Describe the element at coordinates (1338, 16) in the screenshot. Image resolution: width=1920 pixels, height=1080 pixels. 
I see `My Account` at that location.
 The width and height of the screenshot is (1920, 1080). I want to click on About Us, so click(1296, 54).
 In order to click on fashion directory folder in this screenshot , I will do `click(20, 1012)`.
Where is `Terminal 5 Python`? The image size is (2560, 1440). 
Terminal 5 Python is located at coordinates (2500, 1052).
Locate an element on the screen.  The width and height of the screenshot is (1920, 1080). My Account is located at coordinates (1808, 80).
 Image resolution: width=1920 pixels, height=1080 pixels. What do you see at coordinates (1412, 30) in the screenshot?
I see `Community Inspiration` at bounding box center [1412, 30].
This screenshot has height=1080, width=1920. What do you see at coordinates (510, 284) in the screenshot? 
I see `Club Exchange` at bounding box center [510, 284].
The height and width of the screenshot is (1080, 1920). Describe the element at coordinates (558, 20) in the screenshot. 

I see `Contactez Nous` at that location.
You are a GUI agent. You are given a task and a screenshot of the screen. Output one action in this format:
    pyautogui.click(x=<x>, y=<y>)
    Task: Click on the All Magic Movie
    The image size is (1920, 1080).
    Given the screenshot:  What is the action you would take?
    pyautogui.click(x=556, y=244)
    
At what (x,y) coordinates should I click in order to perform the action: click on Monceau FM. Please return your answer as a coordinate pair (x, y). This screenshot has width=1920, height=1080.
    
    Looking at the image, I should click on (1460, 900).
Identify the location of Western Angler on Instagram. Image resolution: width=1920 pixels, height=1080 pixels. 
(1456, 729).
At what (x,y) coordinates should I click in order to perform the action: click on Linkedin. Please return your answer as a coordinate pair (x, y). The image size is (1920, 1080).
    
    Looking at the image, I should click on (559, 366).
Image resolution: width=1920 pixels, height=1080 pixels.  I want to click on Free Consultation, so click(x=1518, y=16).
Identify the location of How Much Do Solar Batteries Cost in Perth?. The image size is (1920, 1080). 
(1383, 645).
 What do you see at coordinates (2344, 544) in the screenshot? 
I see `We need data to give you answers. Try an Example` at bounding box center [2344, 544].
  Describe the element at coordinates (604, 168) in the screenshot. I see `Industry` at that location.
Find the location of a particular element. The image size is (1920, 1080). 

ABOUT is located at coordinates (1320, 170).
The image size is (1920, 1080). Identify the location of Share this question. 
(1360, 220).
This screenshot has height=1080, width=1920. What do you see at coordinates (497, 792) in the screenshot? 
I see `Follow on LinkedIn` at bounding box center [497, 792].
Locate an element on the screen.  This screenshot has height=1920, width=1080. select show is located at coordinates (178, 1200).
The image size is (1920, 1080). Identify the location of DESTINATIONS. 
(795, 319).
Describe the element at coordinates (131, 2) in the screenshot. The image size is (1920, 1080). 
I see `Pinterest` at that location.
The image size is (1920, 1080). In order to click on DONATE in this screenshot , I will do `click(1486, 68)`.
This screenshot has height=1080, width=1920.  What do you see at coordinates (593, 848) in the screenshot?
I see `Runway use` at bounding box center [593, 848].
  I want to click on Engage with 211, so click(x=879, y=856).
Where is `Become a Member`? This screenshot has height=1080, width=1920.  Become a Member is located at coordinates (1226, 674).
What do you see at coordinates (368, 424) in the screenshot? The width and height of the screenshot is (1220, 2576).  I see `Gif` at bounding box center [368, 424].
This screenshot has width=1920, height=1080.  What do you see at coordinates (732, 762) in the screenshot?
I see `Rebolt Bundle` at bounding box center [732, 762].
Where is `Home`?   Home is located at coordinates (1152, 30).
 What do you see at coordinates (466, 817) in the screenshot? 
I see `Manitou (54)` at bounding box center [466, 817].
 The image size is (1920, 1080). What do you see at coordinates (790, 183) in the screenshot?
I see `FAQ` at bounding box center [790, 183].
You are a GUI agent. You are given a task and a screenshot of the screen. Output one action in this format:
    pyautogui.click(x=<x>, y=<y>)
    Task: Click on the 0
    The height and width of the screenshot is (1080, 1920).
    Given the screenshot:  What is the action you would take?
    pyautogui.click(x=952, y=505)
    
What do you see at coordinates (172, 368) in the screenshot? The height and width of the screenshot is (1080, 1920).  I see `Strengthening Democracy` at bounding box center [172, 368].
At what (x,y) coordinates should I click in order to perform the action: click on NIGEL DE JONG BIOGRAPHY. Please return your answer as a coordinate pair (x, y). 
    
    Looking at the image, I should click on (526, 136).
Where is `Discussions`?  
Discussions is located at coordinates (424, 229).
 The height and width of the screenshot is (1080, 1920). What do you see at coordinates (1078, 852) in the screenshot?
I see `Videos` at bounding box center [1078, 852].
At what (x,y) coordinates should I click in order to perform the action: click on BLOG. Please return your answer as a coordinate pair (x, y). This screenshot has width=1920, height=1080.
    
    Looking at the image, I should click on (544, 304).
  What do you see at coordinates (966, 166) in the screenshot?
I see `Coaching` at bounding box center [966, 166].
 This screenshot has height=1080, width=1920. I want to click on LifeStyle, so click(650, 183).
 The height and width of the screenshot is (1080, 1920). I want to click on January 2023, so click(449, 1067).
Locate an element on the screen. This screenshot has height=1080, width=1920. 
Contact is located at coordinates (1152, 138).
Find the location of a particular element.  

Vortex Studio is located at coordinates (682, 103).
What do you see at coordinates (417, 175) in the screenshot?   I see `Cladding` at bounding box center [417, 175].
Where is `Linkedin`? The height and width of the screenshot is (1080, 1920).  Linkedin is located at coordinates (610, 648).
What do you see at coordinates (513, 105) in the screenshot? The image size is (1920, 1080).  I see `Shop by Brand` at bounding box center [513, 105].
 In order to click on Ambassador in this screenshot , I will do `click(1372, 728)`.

####################

| SHORT TASK |
Rewrite the listing above with "fashion directory folder" replaced by "fashion archive folder", leaving everything else unchanged.

| THE RESULT |
Describe the element at coordinates (1338, 16) in the screenshot. Image resolution: width=1920 pixels, height=1080 pixels. 
I see `My Account` at that location.
 The width and height of the screenshot is (1920, 1080). I want to click on About Us, so click(1296, 54).
 In order to click on fashion archive folder in this screenshot , I will do `click(20, 1012)`.
Where is `Terminal 5 Python`? The image size is (2560, 1440). 
Terminal 5 Python is located at coordinates (2500, 1052).
Locate an element on the screen.  The width and height of the screenshot is (1920, 1080). My Account is located at coordinates (1808, 80).
 Image resolution: width=1920 pixels, height=1080 pixels. What do you see at coordinates (1412, 30) in the screenshot?
I see `Community Inspiration` at bounding box center [1412, 30].
This screenshot has height=1080, width=1920. What do you see at coordinates (510, 284) in the screenshot? 
I see `Club Exchange` at bounding box center [510, 284].
The height and width of the screenshot is (1080, 1920). Describe the element at coordinates (558, 20) in the screenshot. 

I see `Contactez Nous` at that location.
You are a GUI agent. You are given a task and a screenshot of the screen. Output one action in this format:
    pyautogui.click(x=<x>, y=<y>)
    Task: Click on the All Magic Movie
    The image size is (1920, 1080).
    Given the screenshot:  What is the action you would take?
    pyautogui.click(x=556, y=244)
    
At what (x,y) coordinates should I click in order to perform the action: click on Monceau FM. Please return your answer as a coordinate pair (x, y). This screenshot has width=1920, height=1080.
    
    Looking at the image, I should click on (1460, 900).
Identify the location of Western Angler on Instagram. Image resolution: width=1920 pixels, height=1080 pixels. 
(1456, 729).
At what (x,y) coordinates should I click in order to perform the action: click on Linkedin. Please return your answer as a coordinate pair (x, y). The image size is (1920, 1080).
    
    Looking at the image, I should click on (559, 366).
Image resolution: width=1920 pixels, height=1080 pixels.  I want to click on Free Consultation, so click(x=1518, y=16).
Identify the location of How Much Do Solar Batteries Cost in Perth?. The image size is (1920, 1080). 
(1383, 645).
 What do you see at coordinates (2344, 544) in the screenshot? 
I see `We need data to give you answers. Try an Example` at bounding box center [2344, 544].
  Describe the element at coordinates (604, 168) in the screenshot. I see `Industry` at that location.
Find the location of a particular element. The image size is (1920, 1080). 

ABOUT is located at coordinates (1320, 170).
The image size is (1920, 1080). Identify the location of Share this question. 
(1360, 220).
This screenshot has height=1080, width=1920. What do you see at coordinates (497, 792) in the screenshot? 
I see `Follow on LinkedIn` at bounding box center [497, 792].
Locate an element on the screen.  This screenshot has height=1920, width=1080. select show is located at coordinates (178, 1200).
The image size is (1920, 1080). Identify the location of DESTINATIONS. 
(795, 319).
Describe the element at coordinates (131, 2) in the screenshot. The image size is (1920, 1080). 
I see `Pinterest` at that location.
The image size is (1920, 1080). In order to click on DONATE in this screenshot , I will do `click(1486, 68)`.
This screenshot has height=1080, width=1920.  What do you see at coordinates (593, 848) in the screenshot?
I see `Runway use` at bounding box center [593, 848].
  I want to click on Engage with 211, so click(x=879, y=856).
Where is `Become a Member`? This screenshot has height=1080, width=1920.  Become a Member is located at coordinates (1226, 674).
What do you see at coordinates (368, 424) in the screenshot? The width and height of the screenshot is (1220, 2576).  I see `Gif` at bounding box center [368, 424].
This screenshot has width=1920, height=1080.  What do you see at coordinates (732, 762) in the screenshot?
I see `Rebolt Bundle` at bounding box center [732, 762].
Where is `Home`?   Home is located at coordinates (1152, 30).
 What do you see at coordinates (466, 817) in the screenshot? 
I see `Manitou (54)` at bounding box center [466, 817].
 The image size is (1920, 1080). What do you see at coordinates (790, 183) in the screenshot?
I see `FAQ` at bounding box center [790, 183].
You are a GUI agent. You are given a task and a screenshot of the screen. Output one action in this format:
    pyautogui.click(x=<x>, y=<y>)
    Task: Click on the 0
    The height and width of the screenshot is (1080, 1920).
    Given the screenshot:  What is the action you would take?
    pyautogui.click(x=952, y=505)
    
What do you see at coordinates (172, 368) in the screenshot? The height and width of the screenshot is (1080, 1920).  I see `Strengthening Democracy` at bounding box center [172, 368].
At what (x,y) coordinates should I click in order to perform the action: click on NIGEL DE JONG BIOGRAPHY. Please return your answer as a coordinate pair (x, y). 
    
    Looking at the image, I should click on (526, 136).
Where is `Discussions`?  
Discussions is located at coordinates (424, 229).
 The height and width of the screenshot is (1080, 1920). What do you see at coordinates (1078, 852) in the screenshot?
I see `Videos` at bounding box center [1078, 852].
At what (x,y) coordinates should I click in order to perform the action: click on BLOG. Please return your answer as a coordinate pair (x, y). This screenshot has width=1920, height=1080.
    
    Looking at the image, I should click on (544, 304).
  What do you see at coordinates (966, 166) in the screenshot?
I see `Coaching` at bounding box center [966, 166].
 This screenshot has height=1080, width=1920. I want to click on LifeStyle, so click(650, 183).
 The height and width of the screenshot is (1080, 1920). I want to click on January 2023, so click(449, 1067).
Locate an element on the screen. This screenshot has height=1080, width=1920. 
Contact is located at coordinates (1152, 138).
Find the location of a particular element.  

Vortex Studio is located at coordinates (682, 103).
What do you see at coordinates (417, 175) in the screenshot?   I see `Cladding` at bounding box center [417, 175].
Where is `Linkedin`? The height and width of the screenshot is (1080, 1920).  Linkedin is located at coordinates (610, 648).
What do you see at coordinates (513, 105) in the screenshot? The image size is (1920, 1080).  I see `Shop by Brand` at bounding box center [513, 105].
 In order to click on Ambassador in this screenshot , I will do `click(1372, 728)`.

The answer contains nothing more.